§ The problem:
In how many lines of the data does the word "Install" appear? Give the number by itself.
(Beginning of Entries shown)
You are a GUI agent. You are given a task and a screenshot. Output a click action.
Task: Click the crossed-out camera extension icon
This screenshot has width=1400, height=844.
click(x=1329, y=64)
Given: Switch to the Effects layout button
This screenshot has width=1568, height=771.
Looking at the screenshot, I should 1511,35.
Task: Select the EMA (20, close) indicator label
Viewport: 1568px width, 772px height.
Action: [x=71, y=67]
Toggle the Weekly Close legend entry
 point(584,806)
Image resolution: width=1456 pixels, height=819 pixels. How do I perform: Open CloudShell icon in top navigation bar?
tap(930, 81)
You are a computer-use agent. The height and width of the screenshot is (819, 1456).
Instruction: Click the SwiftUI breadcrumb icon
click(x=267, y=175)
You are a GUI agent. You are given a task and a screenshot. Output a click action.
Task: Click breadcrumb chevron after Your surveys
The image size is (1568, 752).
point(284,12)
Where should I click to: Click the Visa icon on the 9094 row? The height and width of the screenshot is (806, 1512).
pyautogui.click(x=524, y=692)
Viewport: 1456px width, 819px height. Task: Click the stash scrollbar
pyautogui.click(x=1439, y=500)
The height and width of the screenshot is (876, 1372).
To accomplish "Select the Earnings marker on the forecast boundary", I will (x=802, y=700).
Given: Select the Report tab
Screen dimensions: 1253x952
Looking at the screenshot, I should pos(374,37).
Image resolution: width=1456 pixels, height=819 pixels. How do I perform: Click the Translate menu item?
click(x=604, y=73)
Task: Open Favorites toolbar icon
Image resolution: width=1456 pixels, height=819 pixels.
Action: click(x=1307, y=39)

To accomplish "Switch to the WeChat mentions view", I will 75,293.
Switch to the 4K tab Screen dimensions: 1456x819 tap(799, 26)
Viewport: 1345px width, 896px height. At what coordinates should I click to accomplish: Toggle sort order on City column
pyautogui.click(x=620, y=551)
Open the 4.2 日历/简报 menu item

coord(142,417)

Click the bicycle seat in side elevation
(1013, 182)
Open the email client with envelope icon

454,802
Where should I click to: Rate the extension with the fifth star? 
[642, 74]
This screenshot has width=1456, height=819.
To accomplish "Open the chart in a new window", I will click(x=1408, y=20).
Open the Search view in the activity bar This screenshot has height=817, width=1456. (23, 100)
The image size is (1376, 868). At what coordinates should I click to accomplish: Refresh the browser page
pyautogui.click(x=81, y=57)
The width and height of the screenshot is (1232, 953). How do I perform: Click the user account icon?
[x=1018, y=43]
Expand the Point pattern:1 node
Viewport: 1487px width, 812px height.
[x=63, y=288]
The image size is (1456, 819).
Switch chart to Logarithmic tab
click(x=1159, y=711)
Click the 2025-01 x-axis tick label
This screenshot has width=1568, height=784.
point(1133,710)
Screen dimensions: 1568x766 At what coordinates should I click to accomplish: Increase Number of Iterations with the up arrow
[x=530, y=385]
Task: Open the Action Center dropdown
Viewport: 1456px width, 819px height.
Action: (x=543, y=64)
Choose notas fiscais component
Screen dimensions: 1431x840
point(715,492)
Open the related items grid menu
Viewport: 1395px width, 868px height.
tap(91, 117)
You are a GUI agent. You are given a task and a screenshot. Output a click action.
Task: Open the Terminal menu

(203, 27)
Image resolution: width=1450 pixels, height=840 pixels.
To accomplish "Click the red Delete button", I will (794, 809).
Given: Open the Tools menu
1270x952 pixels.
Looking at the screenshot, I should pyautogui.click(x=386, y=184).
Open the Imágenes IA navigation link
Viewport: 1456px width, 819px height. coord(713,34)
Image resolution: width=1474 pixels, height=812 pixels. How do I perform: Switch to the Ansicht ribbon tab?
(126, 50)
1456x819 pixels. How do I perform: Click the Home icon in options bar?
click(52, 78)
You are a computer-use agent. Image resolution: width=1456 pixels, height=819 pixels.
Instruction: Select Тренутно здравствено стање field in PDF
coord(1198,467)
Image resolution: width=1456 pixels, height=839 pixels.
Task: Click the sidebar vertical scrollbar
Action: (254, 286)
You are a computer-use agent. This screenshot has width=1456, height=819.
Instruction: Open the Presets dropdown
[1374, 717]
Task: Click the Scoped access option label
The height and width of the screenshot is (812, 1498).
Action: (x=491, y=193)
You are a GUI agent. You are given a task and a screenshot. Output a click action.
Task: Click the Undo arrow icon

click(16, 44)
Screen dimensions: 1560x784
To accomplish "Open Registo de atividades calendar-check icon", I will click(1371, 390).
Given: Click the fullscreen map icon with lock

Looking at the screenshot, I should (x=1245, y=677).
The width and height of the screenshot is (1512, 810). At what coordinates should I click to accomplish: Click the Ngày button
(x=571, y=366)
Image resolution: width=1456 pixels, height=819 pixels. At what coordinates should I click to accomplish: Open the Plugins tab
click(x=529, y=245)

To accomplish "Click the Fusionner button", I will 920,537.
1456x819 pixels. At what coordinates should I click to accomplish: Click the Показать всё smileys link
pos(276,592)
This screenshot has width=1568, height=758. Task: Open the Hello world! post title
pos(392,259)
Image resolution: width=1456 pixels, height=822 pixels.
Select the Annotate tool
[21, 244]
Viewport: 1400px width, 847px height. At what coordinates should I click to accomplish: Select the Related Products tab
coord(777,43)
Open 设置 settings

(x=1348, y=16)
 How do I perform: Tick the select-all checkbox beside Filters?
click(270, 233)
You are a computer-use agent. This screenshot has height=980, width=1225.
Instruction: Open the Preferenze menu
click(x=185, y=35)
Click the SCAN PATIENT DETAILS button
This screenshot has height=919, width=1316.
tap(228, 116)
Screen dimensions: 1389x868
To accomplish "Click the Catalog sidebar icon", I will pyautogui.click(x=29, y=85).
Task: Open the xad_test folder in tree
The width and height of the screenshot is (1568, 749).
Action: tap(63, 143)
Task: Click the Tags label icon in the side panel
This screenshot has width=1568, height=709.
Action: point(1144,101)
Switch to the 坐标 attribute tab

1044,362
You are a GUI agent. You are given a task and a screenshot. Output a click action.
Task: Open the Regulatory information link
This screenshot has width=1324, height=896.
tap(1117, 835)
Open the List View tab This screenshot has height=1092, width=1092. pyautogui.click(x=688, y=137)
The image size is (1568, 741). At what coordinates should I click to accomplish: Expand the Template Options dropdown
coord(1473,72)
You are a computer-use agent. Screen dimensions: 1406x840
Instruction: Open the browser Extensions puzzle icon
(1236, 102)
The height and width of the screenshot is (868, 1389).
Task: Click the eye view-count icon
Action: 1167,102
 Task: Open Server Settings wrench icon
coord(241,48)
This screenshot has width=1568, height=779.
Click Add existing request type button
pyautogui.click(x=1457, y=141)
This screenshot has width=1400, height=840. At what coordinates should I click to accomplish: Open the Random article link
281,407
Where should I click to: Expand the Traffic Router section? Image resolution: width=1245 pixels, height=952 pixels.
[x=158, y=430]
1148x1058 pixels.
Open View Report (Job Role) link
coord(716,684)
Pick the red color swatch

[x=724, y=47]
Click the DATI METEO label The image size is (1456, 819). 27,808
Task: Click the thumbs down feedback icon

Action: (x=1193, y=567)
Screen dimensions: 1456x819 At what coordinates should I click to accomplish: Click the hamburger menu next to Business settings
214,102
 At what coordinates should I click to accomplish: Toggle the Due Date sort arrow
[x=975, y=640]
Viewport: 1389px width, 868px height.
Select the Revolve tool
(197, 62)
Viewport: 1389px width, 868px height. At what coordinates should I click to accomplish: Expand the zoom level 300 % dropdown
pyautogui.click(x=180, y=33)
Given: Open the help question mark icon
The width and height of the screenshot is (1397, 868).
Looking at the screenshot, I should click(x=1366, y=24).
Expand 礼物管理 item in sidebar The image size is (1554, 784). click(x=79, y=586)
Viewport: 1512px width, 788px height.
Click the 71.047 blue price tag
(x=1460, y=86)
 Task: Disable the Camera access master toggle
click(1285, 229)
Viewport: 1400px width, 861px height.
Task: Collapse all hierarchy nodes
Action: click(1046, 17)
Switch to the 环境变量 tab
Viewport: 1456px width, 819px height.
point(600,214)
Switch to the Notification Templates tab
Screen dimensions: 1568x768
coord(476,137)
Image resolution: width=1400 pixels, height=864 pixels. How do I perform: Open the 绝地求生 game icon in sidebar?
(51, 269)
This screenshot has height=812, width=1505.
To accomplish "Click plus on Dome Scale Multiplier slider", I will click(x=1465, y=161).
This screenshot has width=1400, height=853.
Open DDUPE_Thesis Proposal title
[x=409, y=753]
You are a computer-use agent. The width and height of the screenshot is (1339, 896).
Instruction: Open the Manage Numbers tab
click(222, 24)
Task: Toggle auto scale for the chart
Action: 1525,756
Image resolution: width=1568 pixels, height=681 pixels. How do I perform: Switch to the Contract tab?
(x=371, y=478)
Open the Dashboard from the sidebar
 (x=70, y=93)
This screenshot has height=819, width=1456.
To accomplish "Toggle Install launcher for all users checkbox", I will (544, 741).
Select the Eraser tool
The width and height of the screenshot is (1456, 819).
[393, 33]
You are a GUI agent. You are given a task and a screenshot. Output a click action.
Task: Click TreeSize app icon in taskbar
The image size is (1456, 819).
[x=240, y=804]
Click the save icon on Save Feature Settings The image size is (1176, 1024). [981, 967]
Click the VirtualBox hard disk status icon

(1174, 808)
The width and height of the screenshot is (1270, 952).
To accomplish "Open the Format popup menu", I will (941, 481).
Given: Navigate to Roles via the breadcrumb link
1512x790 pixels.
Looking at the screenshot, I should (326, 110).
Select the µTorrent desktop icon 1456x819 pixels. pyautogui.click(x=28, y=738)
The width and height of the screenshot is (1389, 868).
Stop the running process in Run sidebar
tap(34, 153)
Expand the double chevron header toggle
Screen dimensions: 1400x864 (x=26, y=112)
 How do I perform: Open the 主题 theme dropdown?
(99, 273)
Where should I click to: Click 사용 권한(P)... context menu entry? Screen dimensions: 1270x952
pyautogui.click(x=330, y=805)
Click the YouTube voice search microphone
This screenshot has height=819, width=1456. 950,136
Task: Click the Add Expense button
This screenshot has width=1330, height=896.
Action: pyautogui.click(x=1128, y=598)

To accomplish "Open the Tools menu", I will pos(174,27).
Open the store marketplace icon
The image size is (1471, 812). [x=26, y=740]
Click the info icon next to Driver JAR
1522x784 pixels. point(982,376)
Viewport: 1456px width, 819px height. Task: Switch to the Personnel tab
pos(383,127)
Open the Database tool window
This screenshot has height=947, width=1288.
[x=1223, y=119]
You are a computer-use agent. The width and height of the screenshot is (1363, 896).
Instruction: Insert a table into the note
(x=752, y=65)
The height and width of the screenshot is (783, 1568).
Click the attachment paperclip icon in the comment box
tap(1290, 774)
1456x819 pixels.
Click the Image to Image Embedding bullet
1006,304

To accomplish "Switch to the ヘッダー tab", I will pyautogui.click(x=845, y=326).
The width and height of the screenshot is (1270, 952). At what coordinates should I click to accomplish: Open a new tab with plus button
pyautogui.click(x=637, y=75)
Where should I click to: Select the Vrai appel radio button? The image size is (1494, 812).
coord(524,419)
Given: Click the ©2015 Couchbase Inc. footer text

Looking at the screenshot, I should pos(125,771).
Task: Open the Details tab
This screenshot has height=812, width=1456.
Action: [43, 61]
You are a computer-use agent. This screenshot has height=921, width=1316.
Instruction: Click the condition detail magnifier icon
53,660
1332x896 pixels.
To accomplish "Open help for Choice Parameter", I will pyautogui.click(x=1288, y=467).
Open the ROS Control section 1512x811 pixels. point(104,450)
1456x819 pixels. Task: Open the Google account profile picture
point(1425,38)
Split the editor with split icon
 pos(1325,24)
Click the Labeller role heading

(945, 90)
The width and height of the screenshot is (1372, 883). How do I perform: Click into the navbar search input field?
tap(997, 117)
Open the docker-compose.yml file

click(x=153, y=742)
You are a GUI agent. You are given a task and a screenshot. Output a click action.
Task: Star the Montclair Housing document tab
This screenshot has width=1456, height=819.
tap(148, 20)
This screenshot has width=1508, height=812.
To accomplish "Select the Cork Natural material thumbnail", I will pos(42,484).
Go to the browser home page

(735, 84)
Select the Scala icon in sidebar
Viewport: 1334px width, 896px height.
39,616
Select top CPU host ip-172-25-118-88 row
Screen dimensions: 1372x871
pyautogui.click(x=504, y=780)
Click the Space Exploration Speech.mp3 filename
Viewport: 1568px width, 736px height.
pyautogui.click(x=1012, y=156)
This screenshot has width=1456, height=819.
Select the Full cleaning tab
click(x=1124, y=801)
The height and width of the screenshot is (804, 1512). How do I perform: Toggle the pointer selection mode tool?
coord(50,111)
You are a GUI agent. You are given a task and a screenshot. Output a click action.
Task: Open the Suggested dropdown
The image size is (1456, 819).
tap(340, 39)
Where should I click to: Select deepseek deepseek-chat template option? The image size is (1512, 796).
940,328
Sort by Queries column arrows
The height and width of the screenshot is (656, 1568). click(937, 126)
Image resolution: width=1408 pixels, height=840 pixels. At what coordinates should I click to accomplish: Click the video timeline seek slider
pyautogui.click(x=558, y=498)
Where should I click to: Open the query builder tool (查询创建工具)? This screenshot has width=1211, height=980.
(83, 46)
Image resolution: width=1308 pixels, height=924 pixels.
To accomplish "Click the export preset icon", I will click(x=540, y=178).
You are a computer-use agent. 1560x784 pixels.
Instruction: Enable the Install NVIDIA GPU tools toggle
(End of Entries shown)
§ Output of the exercise:
2